A.G. : Comment Karl Rove a-t-il échappé aux accusations ? Scott Libby a été condamné, Judith Miller… ( à dû quitter son poste de journaliste. N.d.t.)

C.U. : Je pense qu’il a été éminemment chanceux. Au Time magazine il y avait une journaliste du nom de Viveca Novak. (Aucun lien avec Bob Novak). Elle connaissait l’avocat de Karl Rove, Bob Luskin. Au cours d’une conversation il lui a mentionné qu’il pensait que son client était en difficulté à cause de ce qu’il avait dit à Matt Cooper. Elle a approuvé. À ce moment là, K. Rove a été cité devant un grand jury cinq fois. Et il a répété qu’il n’avait jamais cité le nom de qui que ce soit. Il a même dit qu’il ne se souvenait pas d’aucune conversation avec le journaliste. C’était un flagrant mensonge. Il l’avait dit à l’attaché de presse de la Maison Blanche et au président Bush. Il l’avait répété à satiété. Son avocat s’est rendu compte qu’il était enfermé dans son mensonge. Bien volontairement il a demandé à être entendu à nouveau par le grand jury et a corrigé l’information. Je pense que cela a suffit pour qu’il évite l’accusation de parjure.

N.S. : Dans votre livre, vous parlez aussi des rapports de K. Rove avec le monde de la justice. Vous dites qu’aucun autre stratège politique dans l’histoire n’a été aussi redevable à la Cour Suprême des Etats-Unis. Vous parlez de quelques jugements clés qui sont survenus grâce au lobbyisme de K. Rove.

C.U.  : Exact. Il y a deux décisions de cette cour qui sont parmi les plus controversées de l’histoire. Bien sûr, celle à cinq votes pour et quatre contre de 2000 qui a donné la présidence à G.W. Bush le poulain de K. Rove contre Al Gore. Et aussi celle de 2010, par la même marge de votes, en faveur de Citizen United qui a ouvert la porte aux super Pacs et aux milliards de dollars que Rove y contrôle maintenant.

Je pense que K. Rove a toujours eu ce genre de rapport avec le système de justice. Au Texas, dans les années quatre-vingt, il a pris en main la Cour suprême de l’État et l’a fait basculer de démocrate à républicaine. Il a fait la même chose en Alabama. Et il a joué un rôle clé dans la nomination des procureurs fédéraux.

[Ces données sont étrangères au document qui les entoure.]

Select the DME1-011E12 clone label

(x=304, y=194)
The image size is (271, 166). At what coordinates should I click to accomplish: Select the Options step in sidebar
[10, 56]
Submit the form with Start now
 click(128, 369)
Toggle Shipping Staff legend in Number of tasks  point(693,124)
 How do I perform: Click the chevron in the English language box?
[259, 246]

Il a fait nommer « attorney general » des Etats-Unis, un de ses clients, John Ashcroft du Missouri.

A.G. : Son nom a été mentionné parmi d’autres dans les pressions pour que T. Adkin (dans l’affaire de la redéfinition du viol n.d.t.) revienne sur ses déclarations.

C.U. : Exact.

A.G. : (…) Qu’est-ce qui vous a le plus surpris dans le travail que vous avez fait pour écrire ce livre ? Qu’est-ce qui vous apparaît le plus important de comprendre de cet homme qui est en train de probablement devenir le politicien le plus puissant du pays ?

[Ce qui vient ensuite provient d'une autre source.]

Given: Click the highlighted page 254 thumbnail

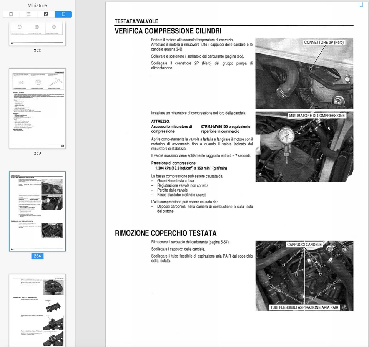Looking at the screenshot, I should click(x=37, y=212).
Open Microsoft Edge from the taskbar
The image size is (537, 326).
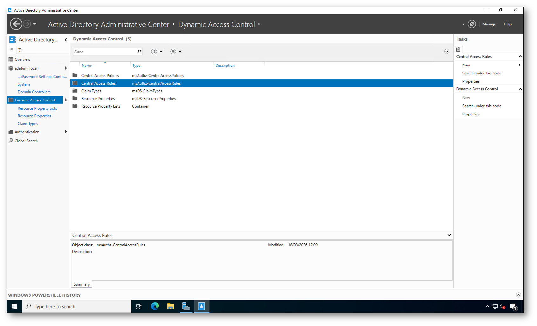point(155,306)
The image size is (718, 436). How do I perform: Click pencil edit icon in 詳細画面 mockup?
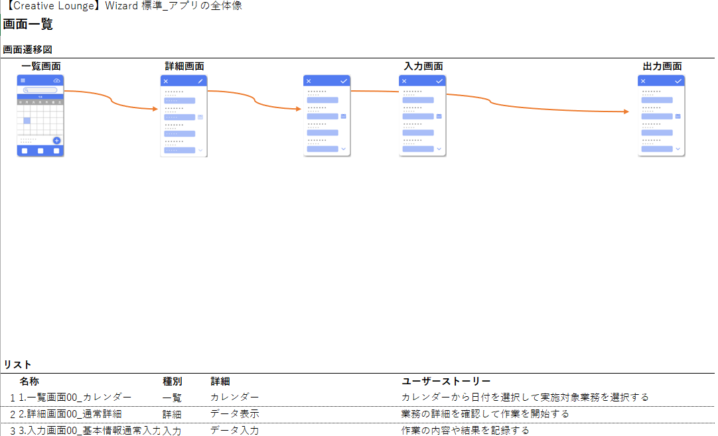[200, 81]
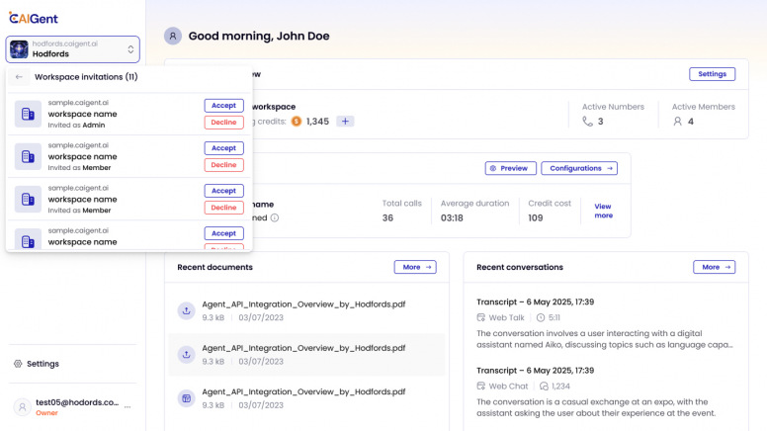The image size is (767, 431).
Task: Open the Hodfords workspace selector dropdown
Action: coord(73,49)
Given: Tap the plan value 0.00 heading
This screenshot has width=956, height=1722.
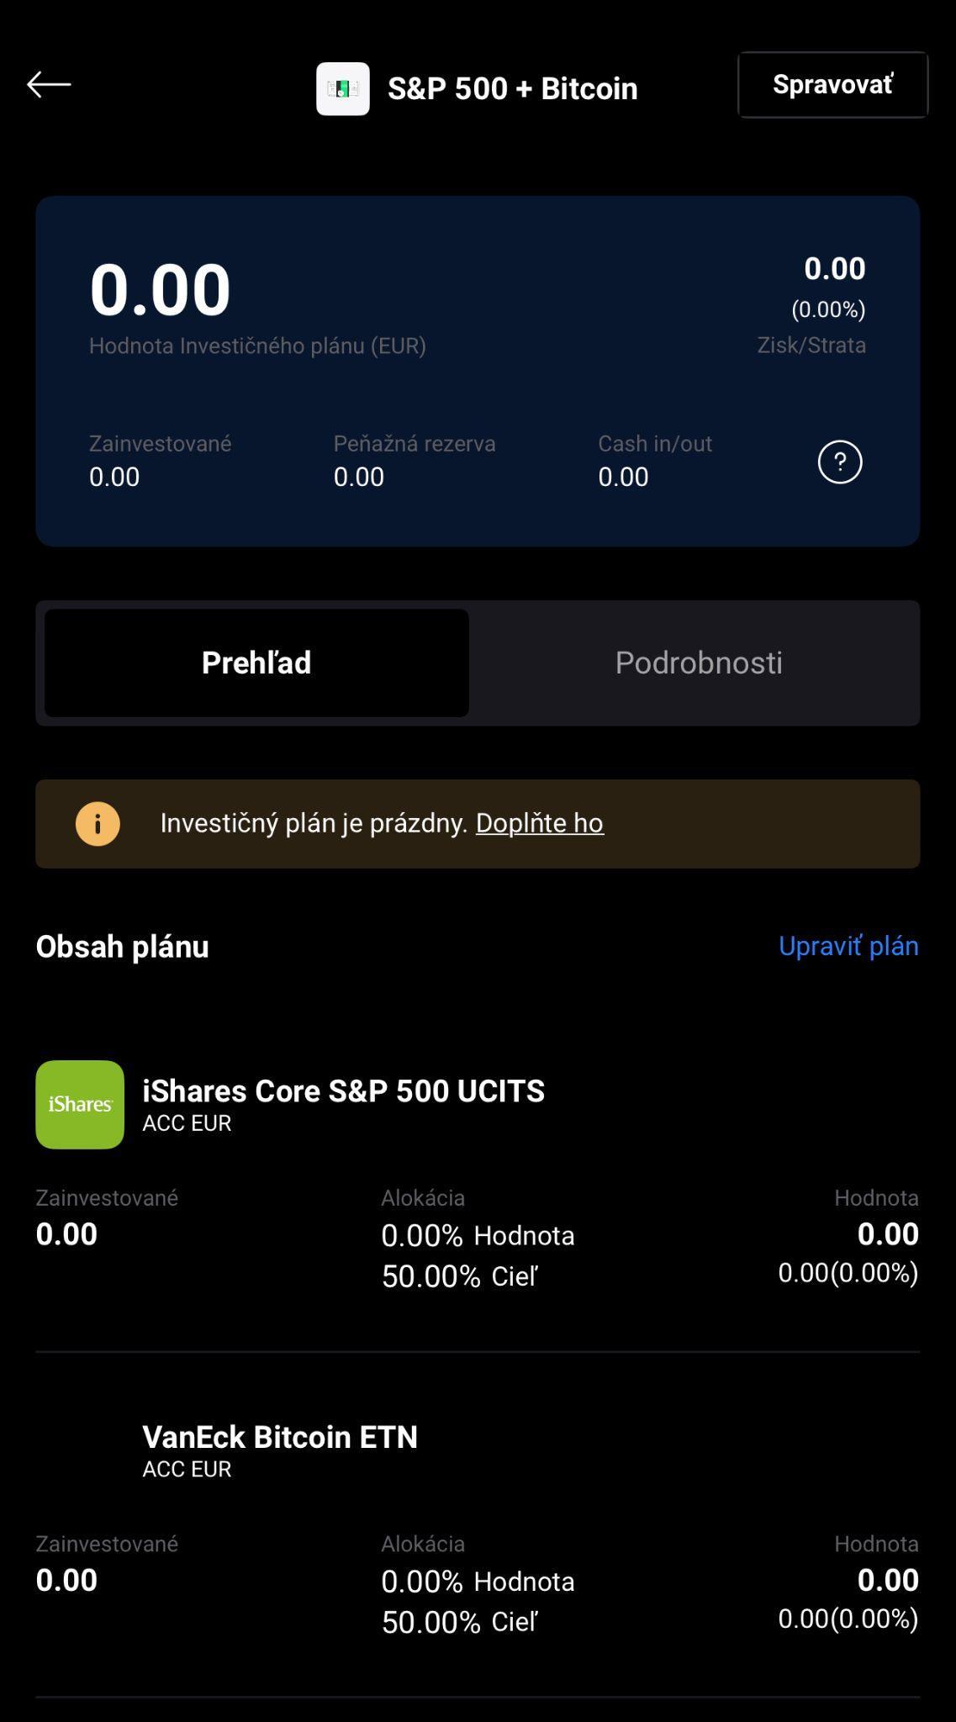Looking at the screenshot, I should (160, 290).
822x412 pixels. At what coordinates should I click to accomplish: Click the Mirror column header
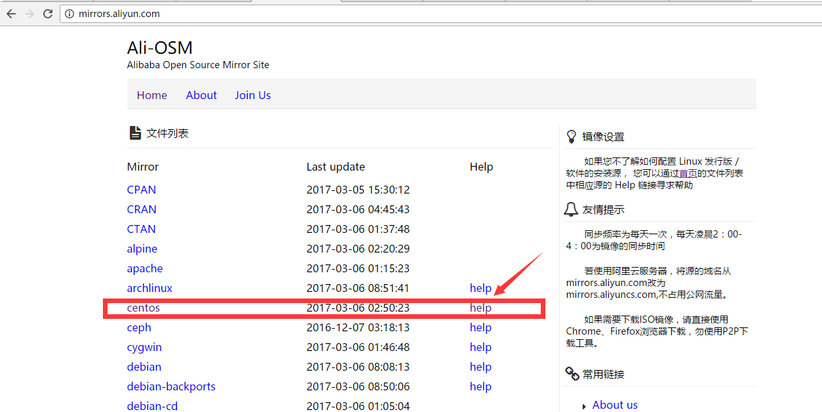coord(142,166)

C.U.  : C’est la durée impliquée dans les changements qu’il introduit. On peut le voir dans l’affaire Siegelman. Cet homme ira probablement en prison pour huit ans, dix ans plus tard. Je suis convaincu qu’il s’agit d’un véritable travestissement. Et ce n’est là qu’un exemple parmi des douzaines et des douzaines. Vous avez là de véritables menaces à la démocratie qui s’incrustent. La course au retrait du droit de vote en ce moment en est un autre exemple. Beaucoup de ces affaires sont de réelles menaces à la démocratie.